How Kubernetes Controller Manager Works: Deep Dive into Internals

Orchestrating Desired State: The Heartbeat of Kubernetes

Imagine deploying an application to a cluster, specifying that you always want three copies (pods) of your service running. What happens if one of those pods crashes unexpectedly? Or if a node hosting a pod goes offline? Without intervention, your application’s availability would suffer. This is where the Kubernetes Controller Manager steps in, acting as the tireless guardian of your cluster’s desired state.

It’s a critical component because it embodies Kubernetes’ core promise: declarative infrastructure management. You tell Kubernetes what you want the state to be, and the Controller Manager continuously works to make the actual state match that desired state, automating recovery, scaling, and updates. Understanding its internals is key to grasping how Kubernetes achieves its self-healing capabilities and why it’s so robust for managing containerized workloads.

The Problem Kubernetes Solves and the Controller Manager’s Role

Before Kubernetes, managing applications across a fleet of machines involved significant manual effort. Engineers had to:

Provision servers.
Install dependencies.
Deploy application instances.
Monitor health and manually restart failed processes.
Scale up or down by hand.

This manual approach became untenable with the rise of microservices and containerization, which dramatically increased the number of individual components to manage. Kubernetes was designed to automate this operational complexity.

The Controller Manager is central to this automation. It implements the “control loop” or “reconciliation loop” pattern, which is fundamental to how Kubernetes operates. Instead of executing a series of commands to reach a state, Kubernetes allows users to declare their desired state (e.g., “I want 3 replicas of this Nginx application”) using YAML manifests. The Controller Manager then constantly observes the cluster’s current state and compares it against this desired state. If a discrepancy is found, it takes corrective actions to bring the actual state in line with the desired state.

This design decision — a declarative API backed by persistent reconciliation loops — provides several benefits:

Self-healing: Automatically recovers from failures.
Scalability: Adapts to changing workloads by adding or removing resources.
Consistency: Ensures the cluster always converges towards the specified configuration.
Extensibility: New types of resources and their associated behaviors can be added through custom controllers.

Internal Architecture: A Daemon of Many Brains

The Kubernetes Controller Manager is not a single, monolithic piece of code. Instead, it’s a daemon that runs multiple, independent control loops within a single binary, known as kube-controller-manager. This daemon is a core component of the Kubernetes control plane, typically running on a master node.

The primary goal of running multiple controllers in one binary is efficiency and simplicity of deployment. Each individual controller is responsible for a specific resource type and its lifecycle.

Control Plane Interaction

The Controller Manager primarily interacts with the Kubernetes API Server.
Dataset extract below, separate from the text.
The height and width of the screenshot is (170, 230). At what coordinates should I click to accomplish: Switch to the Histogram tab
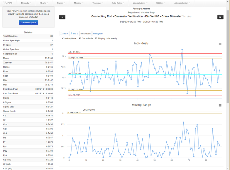pos(98,33)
It doesn’t directly communicate with etcd (the cluster’s distributed key-value store); all state changes and observations go through the API Server. This centralizes API access, simplifies authentication/authorization, and allows for consistent event handling.
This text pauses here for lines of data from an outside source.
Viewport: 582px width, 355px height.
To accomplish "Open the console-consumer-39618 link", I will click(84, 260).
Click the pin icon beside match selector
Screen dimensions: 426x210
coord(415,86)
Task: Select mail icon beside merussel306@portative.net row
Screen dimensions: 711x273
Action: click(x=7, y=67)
Here’s a simplified view of its interaction within the control plane:

API Server: The Controller Manager reads the desired state (e.g., a Deployment definition) and the actual state (e.g., current Pods, Node status) from the API Server. It also writes any necessary changes (e.g., creating new Pods, updating Node conditions) back to the API Server.
etcd: As mentioned, etcd is the persistent store for all cluster data. The Controller Manager’s operations ultimately result in changes stored in etcd via the API Server.
Scheduler: While the Scheduler places Pods on nodes, controllers often react to the lack of scheduled Pods or Pods that fail to start, triggering new scheduling attempts.
Kubelet: Kubelets running on worker nodes report the actual state of Pods and Nodes. The Controller Manager observes these status updates via the API Server.

How Controllers Maintain Desired State: The Watch-List-React Cycle

Every controller inside the Controller Manager follows a fundamental pattern known as the reconciliation loop. This loop continuously executes to ensure the cluster’s actual state matches the user-defined desired state.
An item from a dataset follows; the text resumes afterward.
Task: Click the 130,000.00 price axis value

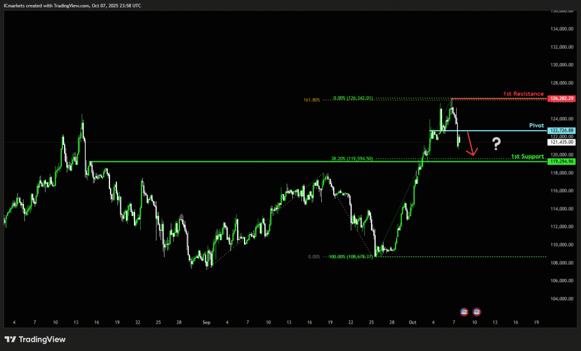Action: point(562,65)
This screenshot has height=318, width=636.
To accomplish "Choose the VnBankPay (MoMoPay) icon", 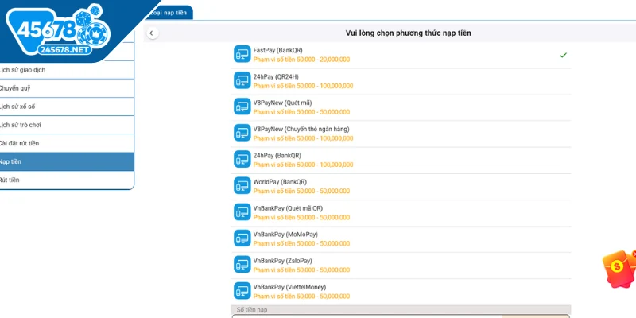I will [x=242, y=238].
The core steps for a typical controller are:

Watch: The controller establishes a watch on specific resource types via the Kubernetes API Server. This allows it to receive real-time notifications (ADD, UPDATE, DELETE events) whenever a relevant resource changes. This is more efficient than constantly polling.
List (and Informer Cache): To avoid overwhelming the API Server, controllers often maintain an in-memory cache of the relevant resources. This cache is populated by an initial “list” operation and kept up-to-date by the “watch” events. This component is typically part of a shared “informer” pattern, which provides a local, eventually consistent view of the cluster state.
Compare: When an event is received (or on a periodic sync), the controller compares the desired state (as defined by the user in a resource like a Deployment or ReplicaSet) with the actual state (observed from the API Server and its informer cache).
Reconcile (Act): If a discrepancy is found, the controller takes corrective action. This might involve:
- Creating new resources (e.g., a ReplicaSet creating a Pod).
- Deleting existing resources (e.g., a ReplicaSet deleting an extra Pod).
- Updating resource properties (e.g., marking a Node as NotReady).
- Issuing commands to other components (indirectly, via API Server updates).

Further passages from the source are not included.